* **Your assignment**
Each line below from the one containing "Given: Click the gamepad" through the one containing "This screenshot has width=940, height=447." should be output exactly as it stands, and no other line should appear.

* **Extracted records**
----

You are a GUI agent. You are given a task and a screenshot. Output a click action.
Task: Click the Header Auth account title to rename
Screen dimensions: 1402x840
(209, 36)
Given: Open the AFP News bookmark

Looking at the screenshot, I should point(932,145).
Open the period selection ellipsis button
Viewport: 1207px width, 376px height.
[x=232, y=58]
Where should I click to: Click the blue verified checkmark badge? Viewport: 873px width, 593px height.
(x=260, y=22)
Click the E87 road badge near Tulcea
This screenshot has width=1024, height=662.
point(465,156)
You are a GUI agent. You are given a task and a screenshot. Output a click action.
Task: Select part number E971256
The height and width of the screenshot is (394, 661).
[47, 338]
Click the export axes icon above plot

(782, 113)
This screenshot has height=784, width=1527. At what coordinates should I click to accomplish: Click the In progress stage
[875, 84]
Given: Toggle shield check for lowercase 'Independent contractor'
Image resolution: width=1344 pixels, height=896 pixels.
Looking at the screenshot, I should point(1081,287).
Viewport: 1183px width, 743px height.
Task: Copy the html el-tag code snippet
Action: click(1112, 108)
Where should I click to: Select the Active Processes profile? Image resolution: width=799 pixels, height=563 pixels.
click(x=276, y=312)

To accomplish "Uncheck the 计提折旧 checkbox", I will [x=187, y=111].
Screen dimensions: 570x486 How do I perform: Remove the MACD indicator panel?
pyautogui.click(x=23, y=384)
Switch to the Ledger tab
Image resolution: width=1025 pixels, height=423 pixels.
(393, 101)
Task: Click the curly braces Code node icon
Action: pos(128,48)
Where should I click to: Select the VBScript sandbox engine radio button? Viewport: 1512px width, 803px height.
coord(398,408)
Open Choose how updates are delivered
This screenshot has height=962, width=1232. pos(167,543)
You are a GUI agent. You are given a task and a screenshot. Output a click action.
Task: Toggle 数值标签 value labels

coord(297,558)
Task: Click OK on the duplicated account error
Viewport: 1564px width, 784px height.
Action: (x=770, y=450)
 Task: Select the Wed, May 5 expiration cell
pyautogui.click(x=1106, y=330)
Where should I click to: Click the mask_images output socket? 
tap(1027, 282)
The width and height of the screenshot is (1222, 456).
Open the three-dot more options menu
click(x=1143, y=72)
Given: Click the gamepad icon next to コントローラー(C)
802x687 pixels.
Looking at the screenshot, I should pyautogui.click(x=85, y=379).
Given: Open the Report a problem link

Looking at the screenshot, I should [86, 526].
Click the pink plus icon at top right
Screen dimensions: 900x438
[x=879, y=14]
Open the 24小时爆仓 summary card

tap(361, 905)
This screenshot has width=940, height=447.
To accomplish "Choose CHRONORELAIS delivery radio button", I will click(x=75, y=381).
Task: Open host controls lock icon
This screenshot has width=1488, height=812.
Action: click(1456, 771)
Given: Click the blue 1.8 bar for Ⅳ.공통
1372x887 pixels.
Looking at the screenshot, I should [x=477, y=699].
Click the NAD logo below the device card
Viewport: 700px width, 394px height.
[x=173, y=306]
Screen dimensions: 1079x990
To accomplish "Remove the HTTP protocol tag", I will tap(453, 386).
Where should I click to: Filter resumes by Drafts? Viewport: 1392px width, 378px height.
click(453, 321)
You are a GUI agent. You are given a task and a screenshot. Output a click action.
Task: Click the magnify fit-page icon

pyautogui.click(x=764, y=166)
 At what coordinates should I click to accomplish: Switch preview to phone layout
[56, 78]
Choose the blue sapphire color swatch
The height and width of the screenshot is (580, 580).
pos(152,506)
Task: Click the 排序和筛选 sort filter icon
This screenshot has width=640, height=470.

----

* **Solution below**
Given: Click the gamepad icon next to コントローラー(C)
802x687 pixels.
Looking at the screenshot, I should pyautogui.click(x=85, y=379).
Given: Open the Report a problem link

Looking at the screenshot, I should [86, 526].
Click the pink plus icon at top right
Screen dimensions: 900x438
[x=879, y=14]
Open the 24小时爆仓 summary card

tap(361, 905)
This screenshot has width=940, height=447.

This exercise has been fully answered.